**What to work on:**
Lay out every line of the data below as a Markdown table with two columns, Row and Text. Number the lines in order and omit the blank ones.

**Exercise inputs:**
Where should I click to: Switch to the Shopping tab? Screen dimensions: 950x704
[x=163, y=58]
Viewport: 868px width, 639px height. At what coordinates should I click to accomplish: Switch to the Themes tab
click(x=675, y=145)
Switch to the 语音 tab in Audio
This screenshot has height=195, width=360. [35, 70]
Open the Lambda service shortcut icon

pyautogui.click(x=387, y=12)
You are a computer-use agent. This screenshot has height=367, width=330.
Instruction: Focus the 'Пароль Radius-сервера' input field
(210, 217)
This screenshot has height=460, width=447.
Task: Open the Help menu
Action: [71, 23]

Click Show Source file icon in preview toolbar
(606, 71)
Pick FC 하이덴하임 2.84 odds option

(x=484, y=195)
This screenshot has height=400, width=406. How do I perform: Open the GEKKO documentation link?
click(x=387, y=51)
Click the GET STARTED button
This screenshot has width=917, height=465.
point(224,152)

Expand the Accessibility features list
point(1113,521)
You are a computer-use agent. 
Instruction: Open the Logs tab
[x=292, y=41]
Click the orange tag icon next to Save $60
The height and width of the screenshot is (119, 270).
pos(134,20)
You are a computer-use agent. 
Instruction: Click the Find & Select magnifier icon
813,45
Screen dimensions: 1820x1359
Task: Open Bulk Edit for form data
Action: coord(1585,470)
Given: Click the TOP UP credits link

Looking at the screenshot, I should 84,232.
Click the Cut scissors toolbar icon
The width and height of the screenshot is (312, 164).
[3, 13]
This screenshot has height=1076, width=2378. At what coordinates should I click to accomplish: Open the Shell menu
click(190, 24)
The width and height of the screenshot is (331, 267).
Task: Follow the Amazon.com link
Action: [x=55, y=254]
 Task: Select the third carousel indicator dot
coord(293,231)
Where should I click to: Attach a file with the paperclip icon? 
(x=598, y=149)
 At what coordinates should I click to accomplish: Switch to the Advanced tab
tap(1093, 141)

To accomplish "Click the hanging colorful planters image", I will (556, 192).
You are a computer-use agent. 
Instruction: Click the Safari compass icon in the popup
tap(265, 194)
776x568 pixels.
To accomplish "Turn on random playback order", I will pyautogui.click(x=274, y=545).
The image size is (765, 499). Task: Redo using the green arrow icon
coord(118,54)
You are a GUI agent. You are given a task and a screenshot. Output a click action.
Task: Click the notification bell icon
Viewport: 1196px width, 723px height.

**Task output:**
| Row | Text |
|---|---|
| 1 | Where should I click to: Switch to the Shopping tab? Screen dimensions: 950x704 |
| 2 | [x=163, y=58] |
| 3 | Viewport: 868px width, 639px height. At what coordinates should I click to accomplish: Switch to the Themes tab |
| 4 | click(x=675, y=145) |
| 5 | Switch to the 语音 tab in Audio |
| 6 | This screenshot has height=195, width=360. [35, 70] |
| 7 | Open the Lambda service shortcut icon |
| 8 | pyautogui.click(x=387, y=12) |
| 9 | You are a computer-use agent. This screenshot has height=367, width=330. |
| 10 | Instruction: Focus the 'Пароль Radius-сервера' input field |
| 11 | (210, 217) |
| 12 | This screenshot has height=460, width=447. |
| 13 | Task: Open the Help menu |
| 14 | Action: [71, 23] |
| 15 | Click Show Source file icon in preview toolbar |
| 16 | (606, 71) |
| 17 | Pick FC 하이덴하임 2.84 odds option |
| 18 | (x=484, y=195) |
| 19 | This screenshot has height=400, width=406. How do I perform: Open the GEKKO documentation link? |
| 20 | click(x=387, y=51) |
| 21 | Click the GET STARTED button |
| 22 | This screenshot has width=917, height=465. |
| 23 | point(224,152) |
| 24 | Expand the Accessibility features list |
| 25 | point(1113,521) |
| 26 | You are a computer-use agent.  |
| 27 | Instruction: Open the Logs tab |
| 28 | [x=292, y=41] |
| 29 | Click the orange tag icon next to Save $60 |
| 30 | The height and width of the screenshot is (119, 270). |
| 31 | pos(134,20) |
| 32 | You are a computer-use agent.  |
| 33 | Instruction: Click the Find & Select magnifier icon |
| 34 | 813,45 |
| 35 | Screen dimensions: 1820x1359 |
| 36 | Task: Open Bulk Edit for form data |
| 37 | Action: coord(1585,470) |
| 38 | Given: Click the TOP UP credits link |
| 39 | Looking at the screenshot, I should 84,232. |
| 40 | Click the Cut scissors toolbar icon |
| 41 | The width and height of the screenshot is (312, 164). |
| 42 | [3, 13] |
| 43 | This screenshot has height=1076, width=2378. At what coordinates should I click to accomplish: Open the Shell menu |
| 44 | click(190, 24) |
| 45 | The width and height of the screenshot is (331, 267). |
| 46 | Task: Follow the Amazon.com link |
| 47 | Action: [x=55, y=254] |
| 48 |  Task: Select the third carousel indicator dot |
| 49 | coord(293,231) |
| 50 | Where should I click to: Attach a file with the paperclip icon?  |
| 51 | (x=598, y=149) |
| 52 |  At what coordinates should I click to accomplish: Switch to the Advanced tab |
| 53 | tap(1093, 141) |
| 54 | To accomplish "Click the hanging colorful planters image", I will (556, 192). |
| 55 | You are a computer-use agent.  |
| 56 | Instruction: Click the Safari compass icon in the popup |
| 57 | tap(265, 194) |
| 58 | 776x568 pixels. |
| 59 | To accomplish "Turn on random playback order", I will pyautogui.click(x=274, y=545). |
| 60 | The image size is (765, 499). Task: Redo using the green arrow icon |
| 61 | coord(118,54) |
| 62 | You are a GUI agent. You are given a task and a screenshot. Output a click action. |
| 63 | Task: Click the notification bell icon |
| 64 | Viewport: 1196px width, 723px height. |